On Friday, a two-week naval exercise called Bersama Gold 21 involving allies of the United States, Australia, the United Kingdom, Singapore, New Zealand and Malaysia began in the South China Sea.
In Beijing, Foreign Ministry spokesman Zhao Lijian said China was “gravely concerned” about the submarine incident and asked the United States “to provide details, the purpose of the cruise and whether it caused a nuclear leak or damaged the marine environment “.
“The United States has long created unrest in the South China Sea in the name of ‘freedom of navigation’, which poses a serious threat and major risks to regional peace and stability. This is the root cause of this incident, ”Zhao said in a transcript on the ministry’s website.
China itself is very selective in advertising its maritime activities in the South China Sea. It has the largest navy in the world, including a dozen nuclear-powered submarines. That number is expected to increase to 21 by 2030, according to the United States Office of Naval Intelligence.
Observers say the South China Sea has become a hotbed of tension between the United States and China and an area of potential conflict between the two powers.
The USS Connecticut is one of three Sea Wolf-class ships that entered service during the Cold War era. It is 107 meters long and can carry around 130 sailors and officers. The home of the submarine is Kitsap-Bremerton Naval Base in Washington State.

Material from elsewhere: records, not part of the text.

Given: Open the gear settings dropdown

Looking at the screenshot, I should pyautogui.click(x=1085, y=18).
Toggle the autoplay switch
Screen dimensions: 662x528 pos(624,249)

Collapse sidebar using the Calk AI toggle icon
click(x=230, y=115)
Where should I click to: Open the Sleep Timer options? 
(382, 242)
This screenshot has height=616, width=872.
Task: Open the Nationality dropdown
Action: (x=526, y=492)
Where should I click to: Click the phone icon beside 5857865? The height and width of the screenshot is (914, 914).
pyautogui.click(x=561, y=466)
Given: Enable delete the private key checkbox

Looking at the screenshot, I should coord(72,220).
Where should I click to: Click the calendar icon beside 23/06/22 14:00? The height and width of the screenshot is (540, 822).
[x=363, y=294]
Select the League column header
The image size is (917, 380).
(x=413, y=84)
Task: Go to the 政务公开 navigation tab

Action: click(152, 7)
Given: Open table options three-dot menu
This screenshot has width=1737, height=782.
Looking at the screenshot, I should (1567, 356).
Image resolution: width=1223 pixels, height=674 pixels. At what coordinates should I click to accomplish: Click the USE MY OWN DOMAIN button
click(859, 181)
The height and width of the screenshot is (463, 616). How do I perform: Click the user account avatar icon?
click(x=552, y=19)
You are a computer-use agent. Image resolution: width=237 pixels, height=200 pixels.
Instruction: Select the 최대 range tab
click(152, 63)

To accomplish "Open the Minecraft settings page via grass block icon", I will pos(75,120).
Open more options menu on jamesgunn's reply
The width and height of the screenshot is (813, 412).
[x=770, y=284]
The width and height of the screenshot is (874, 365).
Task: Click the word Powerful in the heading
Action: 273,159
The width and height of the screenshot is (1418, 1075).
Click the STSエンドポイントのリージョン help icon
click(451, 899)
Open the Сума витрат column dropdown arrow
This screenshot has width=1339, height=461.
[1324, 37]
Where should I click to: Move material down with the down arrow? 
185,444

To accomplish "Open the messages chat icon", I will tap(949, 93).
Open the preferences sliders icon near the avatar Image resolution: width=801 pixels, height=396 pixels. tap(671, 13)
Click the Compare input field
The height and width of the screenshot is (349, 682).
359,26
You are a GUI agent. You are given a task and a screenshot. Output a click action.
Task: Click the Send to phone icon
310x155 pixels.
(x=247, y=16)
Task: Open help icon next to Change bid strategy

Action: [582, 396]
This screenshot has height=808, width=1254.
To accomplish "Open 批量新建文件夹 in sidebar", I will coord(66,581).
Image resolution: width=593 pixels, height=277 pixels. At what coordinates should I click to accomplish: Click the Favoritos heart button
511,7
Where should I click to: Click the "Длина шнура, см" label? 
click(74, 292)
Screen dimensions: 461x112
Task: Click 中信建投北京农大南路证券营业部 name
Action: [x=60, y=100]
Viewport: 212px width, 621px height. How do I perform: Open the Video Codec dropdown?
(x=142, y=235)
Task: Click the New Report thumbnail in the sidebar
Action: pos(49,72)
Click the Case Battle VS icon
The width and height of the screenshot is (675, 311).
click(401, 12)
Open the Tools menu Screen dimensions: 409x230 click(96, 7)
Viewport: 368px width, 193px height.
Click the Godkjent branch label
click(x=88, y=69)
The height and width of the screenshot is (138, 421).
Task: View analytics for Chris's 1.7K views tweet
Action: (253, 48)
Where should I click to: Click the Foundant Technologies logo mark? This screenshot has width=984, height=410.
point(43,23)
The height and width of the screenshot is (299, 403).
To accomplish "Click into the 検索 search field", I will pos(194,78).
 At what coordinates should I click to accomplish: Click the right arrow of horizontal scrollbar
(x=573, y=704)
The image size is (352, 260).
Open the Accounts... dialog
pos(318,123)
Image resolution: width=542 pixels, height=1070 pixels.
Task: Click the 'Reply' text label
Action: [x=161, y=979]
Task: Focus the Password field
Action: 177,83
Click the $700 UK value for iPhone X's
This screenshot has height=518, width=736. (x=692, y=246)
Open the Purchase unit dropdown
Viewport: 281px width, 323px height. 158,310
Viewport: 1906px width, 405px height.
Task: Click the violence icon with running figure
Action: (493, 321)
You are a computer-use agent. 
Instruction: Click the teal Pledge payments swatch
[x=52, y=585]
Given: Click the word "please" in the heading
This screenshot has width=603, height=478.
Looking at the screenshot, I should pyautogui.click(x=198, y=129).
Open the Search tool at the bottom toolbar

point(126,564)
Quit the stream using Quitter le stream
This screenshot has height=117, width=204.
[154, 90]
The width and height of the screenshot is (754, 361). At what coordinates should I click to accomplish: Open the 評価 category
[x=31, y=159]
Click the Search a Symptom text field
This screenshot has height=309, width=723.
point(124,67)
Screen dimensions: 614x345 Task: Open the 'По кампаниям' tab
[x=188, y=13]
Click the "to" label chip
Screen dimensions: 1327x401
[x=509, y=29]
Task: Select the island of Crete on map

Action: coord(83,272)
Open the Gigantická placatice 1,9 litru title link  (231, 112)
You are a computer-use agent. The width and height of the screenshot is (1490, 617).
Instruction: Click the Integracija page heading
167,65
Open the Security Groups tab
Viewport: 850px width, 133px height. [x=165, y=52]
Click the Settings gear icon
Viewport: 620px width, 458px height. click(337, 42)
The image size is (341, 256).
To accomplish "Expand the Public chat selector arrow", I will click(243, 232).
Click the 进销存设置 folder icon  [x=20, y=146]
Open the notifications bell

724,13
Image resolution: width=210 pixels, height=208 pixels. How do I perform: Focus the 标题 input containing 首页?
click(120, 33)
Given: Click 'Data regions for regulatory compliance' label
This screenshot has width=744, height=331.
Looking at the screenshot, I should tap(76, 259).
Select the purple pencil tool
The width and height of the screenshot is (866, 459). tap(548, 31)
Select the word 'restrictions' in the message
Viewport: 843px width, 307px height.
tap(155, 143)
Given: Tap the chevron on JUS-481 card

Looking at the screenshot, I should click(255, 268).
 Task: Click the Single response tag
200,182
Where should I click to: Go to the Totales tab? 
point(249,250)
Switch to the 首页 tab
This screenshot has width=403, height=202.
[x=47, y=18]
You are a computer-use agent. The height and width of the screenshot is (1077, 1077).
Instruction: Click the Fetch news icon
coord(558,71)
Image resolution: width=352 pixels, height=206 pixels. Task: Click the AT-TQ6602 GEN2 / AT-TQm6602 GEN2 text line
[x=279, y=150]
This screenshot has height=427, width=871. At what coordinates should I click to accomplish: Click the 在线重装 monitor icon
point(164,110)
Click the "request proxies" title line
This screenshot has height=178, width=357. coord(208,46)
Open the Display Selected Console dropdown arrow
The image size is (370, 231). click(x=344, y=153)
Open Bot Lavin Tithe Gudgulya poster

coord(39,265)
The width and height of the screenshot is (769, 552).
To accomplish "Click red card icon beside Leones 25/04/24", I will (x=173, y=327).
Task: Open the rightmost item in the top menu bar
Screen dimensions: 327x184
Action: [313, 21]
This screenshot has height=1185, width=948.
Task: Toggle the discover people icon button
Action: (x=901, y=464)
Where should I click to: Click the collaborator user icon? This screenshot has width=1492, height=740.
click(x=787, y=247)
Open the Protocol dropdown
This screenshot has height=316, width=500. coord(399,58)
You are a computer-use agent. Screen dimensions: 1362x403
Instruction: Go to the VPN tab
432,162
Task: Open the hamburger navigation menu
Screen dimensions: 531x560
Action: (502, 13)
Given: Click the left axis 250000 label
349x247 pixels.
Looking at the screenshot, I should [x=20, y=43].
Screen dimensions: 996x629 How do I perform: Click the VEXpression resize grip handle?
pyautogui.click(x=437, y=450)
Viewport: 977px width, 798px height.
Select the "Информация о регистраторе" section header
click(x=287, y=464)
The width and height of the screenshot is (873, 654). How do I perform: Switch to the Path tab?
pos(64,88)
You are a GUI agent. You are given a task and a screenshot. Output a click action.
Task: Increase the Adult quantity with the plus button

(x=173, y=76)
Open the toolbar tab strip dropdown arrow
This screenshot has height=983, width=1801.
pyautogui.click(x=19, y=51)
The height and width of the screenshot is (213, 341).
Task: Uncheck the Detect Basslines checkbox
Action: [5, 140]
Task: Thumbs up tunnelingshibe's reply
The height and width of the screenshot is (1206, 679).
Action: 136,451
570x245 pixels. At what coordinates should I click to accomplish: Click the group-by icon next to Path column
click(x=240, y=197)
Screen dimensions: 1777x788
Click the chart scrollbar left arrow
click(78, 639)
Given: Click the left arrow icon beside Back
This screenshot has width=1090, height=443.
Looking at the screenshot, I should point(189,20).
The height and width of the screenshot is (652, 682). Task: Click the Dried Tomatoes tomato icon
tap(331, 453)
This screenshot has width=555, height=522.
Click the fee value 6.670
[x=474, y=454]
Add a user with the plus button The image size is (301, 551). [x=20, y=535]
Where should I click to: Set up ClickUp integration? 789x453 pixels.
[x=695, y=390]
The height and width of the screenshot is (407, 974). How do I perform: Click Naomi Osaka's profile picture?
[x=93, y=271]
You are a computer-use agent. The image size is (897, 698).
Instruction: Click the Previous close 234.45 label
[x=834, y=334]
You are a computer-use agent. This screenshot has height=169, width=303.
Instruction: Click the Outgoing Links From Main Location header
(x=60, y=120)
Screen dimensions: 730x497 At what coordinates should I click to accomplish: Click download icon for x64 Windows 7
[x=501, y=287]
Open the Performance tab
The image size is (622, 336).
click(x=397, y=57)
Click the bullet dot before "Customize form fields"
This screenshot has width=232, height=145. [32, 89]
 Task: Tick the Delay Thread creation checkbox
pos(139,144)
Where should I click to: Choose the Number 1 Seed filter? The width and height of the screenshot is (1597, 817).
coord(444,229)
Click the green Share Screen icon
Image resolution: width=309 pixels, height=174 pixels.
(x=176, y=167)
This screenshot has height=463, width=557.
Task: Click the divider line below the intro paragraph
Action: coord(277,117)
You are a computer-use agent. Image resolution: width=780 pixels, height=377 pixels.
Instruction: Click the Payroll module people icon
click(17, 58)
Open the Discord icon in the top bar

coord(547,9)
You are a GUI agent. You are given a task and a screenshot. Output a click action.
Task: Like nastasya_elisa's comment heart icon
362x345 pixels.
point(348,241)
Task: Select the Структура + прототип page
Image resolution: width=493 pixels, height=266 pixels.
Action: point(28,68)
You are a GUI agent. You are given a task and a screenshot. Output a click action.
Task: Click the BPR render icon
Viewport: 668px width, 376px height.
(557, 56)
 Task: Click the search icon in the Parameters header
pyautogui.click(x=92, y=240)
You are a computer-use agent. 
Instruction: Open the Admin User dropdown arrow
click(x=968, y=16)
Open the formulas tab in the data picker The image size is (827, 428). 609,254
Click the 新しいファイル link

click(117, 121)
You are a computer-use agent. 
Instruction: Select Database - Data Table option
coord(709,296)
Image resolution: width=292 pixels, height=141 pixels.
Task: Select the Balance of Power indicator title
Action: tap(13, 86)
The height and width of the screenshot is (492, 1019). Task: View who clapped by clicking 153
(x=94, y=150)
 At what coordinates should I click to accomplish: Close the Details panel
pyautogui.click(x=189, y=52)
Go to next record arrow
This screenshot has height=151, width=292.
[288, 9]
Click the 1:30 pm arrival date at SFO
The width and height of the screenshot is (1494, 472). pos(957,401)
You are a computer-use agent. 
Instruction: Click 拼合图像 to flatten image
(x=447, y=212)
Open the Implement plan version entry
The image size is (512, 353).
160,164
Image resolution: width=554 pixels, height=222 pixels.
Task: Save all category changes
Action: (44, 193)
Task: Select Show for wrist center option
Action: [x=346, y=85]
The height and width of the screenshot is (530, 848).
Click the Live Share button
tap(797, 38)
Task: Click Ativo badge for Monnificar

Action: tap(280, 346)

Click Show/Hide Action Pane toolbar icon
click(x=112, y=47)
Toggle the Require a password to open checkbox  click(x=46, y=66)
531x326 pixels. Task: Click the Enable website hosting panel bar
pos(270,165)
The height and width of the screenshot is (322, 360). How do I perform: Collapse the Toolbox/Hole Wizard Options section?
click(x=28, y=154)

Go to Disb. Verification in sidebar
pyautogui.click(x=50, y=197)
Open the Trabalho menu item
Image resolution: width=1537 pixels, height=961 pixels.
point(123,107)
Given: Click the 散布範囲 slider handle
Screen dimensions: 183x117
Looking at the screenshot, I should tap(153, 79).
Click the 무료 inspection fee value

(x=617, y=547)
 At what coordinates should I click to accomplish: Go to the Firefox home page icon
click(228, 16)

The collision was not the first time Connecticut had unexpectedly come into contact with an unknown object. In 2003, after surfacing in a pack ice between the North Pole and Alaska, he was approached by a polar bear.
The bear reportedly stalked the submarine for about half an hour, but only briefly chewed on the rudder and caused no damage.
In 2013, another nuclear submarine, the USS Jacksonville, collided with a fishing vessel in the Persian Gulf and lost one of its periscopes, but no one was injured.
In 2005 near Guam, the submarine USS San Francisco struck a seamount at full speed, killing one sailor and injuring 24 others.
In February 2001, the USS Greeneville, a Navy submarine, accidentally struck the Ehime Maru, a Japanese training vessel for fishing students, in waters near Hawaii, killing nine of the Japanese fishermen.